One of the toys that I used at DDD North on Saturday was the M5Stack Large Language Model (LLM) unit. This is a complete embedded large language implementation that fits into an M5Stack Core device. I got it a while ago, and today I thought I’d bring it up to date. I upgraded it to the latest model and got it going and it is a big step up from the original. The spoken output sounds better and the model is more advanced. The UiFLow environment now works fine now on my Core 2 device. Last time I had to load an older version of the firmware to be able to deploy programs.

It has a complete Voice Assistant application you can just fire up and get going and it also has Text to Speech, Speech to Text and Keyword identification behaviours you can string together to make your own assistant, or use for other purposes. The documentation also mentions using a camera for image recognition, but I’ve not figured out how to do it yet.

I think that, bearing in mind that it is running everything locally, it works very well. It is certainly be a useful platform for self contained LLM fun. The latest version comes with a debug/comms adapter which provides a console and network ports for the LLM module. I’m very tempted to buy another one of these just to get that extra connection.

One tip: when the LLM fires up it can make sudden demands on power. If your power supply isn’t up to it you might find that the Core2 tips over at that point. I solved the problem by getting a battery base which clips on the bottom and provides enough power to handle sudden surges.

M5Stack Large Language Model

On the left is the Rabbit, then the LLM and then the Core2

For the price of a video game you can now get a device running a Large Language Model. Its made by M5Stack who seem to specialise in taking interesting technology and packaging it up for us to play with. This means you can have a self-contained unit the size of a matchbox which can understand and answer your questions without needing a network connection. Everything happens on the device. Embedded ChatGPT is becoming a thing. Although it is not quite as good yet.

In the UK you can get one from PiHut. At time of writing they had six left. Search the store for LLM. Things get a slightly more expensive when you realise that you also need an M5Stack Core module to control the LLM, but you might already have one of those lying around. I got myself a Core 2 device because most of my M5Stack Core modules are pretty old. The Core sits on top of the LLM and provides a touch screen and display. The LLM also has a microphone and speaker with “wake word” support.

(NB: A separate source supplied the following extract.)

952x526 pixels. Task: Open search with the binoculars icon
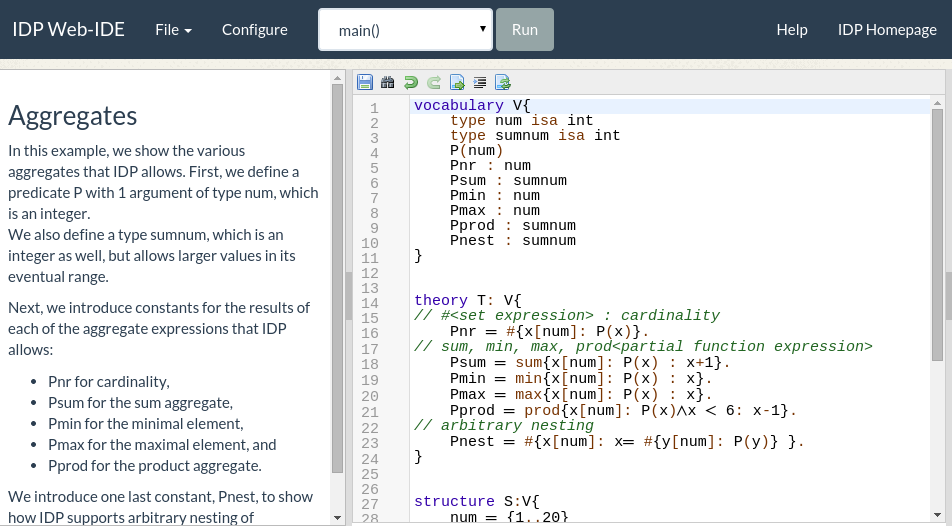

The LLM device contains a fairly powerful CPU (which apparently came from some night vision goggles) paired with 4G of RAM and 32G of storage. It delivers 3.2TOPs (whatever that means) and comes with the Qwen2.5-0.5B LLM pre-installed. Other models are promised for later.

The M5Core device fits on top of the LLM and connects to a standard M5STack multi-pin connector which sticks out of the LLM. As the name implies you can stack other layers underneath if you want to. I’ve seen pictures of a base for the LLM which contains a wired Ethernet port but I’ve not seen it for sale anywhere. The LLM will unit will run freestanding, although I’ve no idea how you would get it started. You tell the LLM what to do via a serial connection. The M5Core device on top can run Arduino or UIFlow programs to send commands.

I had all kinds of fun getting the fancy UiFlow programming environment to work on my M5Core 2 so that I could use it to tell the LLM what to do. First I had to flash the firmware for Flow 2.0 into the Core 2. Then I had to bind it to my account, then I had to browse for it in the IDE, then I had to find that the device wasn’t recognised, then I had to scratch my head for a while and then I had to install the earlier version of the firmware to finally get it to work.

Then I had to enter the UiFlow block programming code. For some reason the sample programs are tightly bound to the M5 S3 version of the Core and if you try to change this it throws everything away. Very frustrating. Then I found that simply by connecting Thonny to the device and deleting boot.py from it you can get to write and deploy MicroPython and it just works (although resetting it can be a pain). The UiFlow environment is just a wrapper for a bunch of MicroPython. You can ask the IDE to show you the Python source, copy it out of the web editor, paste it into Thonny and away you go. The only change I had to make was to configure the serial connection to the LLM module:

llm_0 = LlmModule(2, tx=14, rx=13)

These are the numbers that worked for a Core2 device. When I finally got it running the results are pretty impressive. The model is small and it doesn’t know a huge amount. It thinks the earth is one million miles from the sun. However, it does work and response times are fine. I’ve printed a base from here and fixed it to the bottom of the stack so it now looks fully formed. I have to power it from a USB power supply but it works fine from that. At the moment I’m running a very simple Python script in the Core2 but I plan to add a bit of richness.

Core built with the LLM

So, around a year from getting the Rabbit (which uses a network connection to a big server) I now have a tiny battery powered device which does everything internally. No network. Blimey. Much more fun than a video game.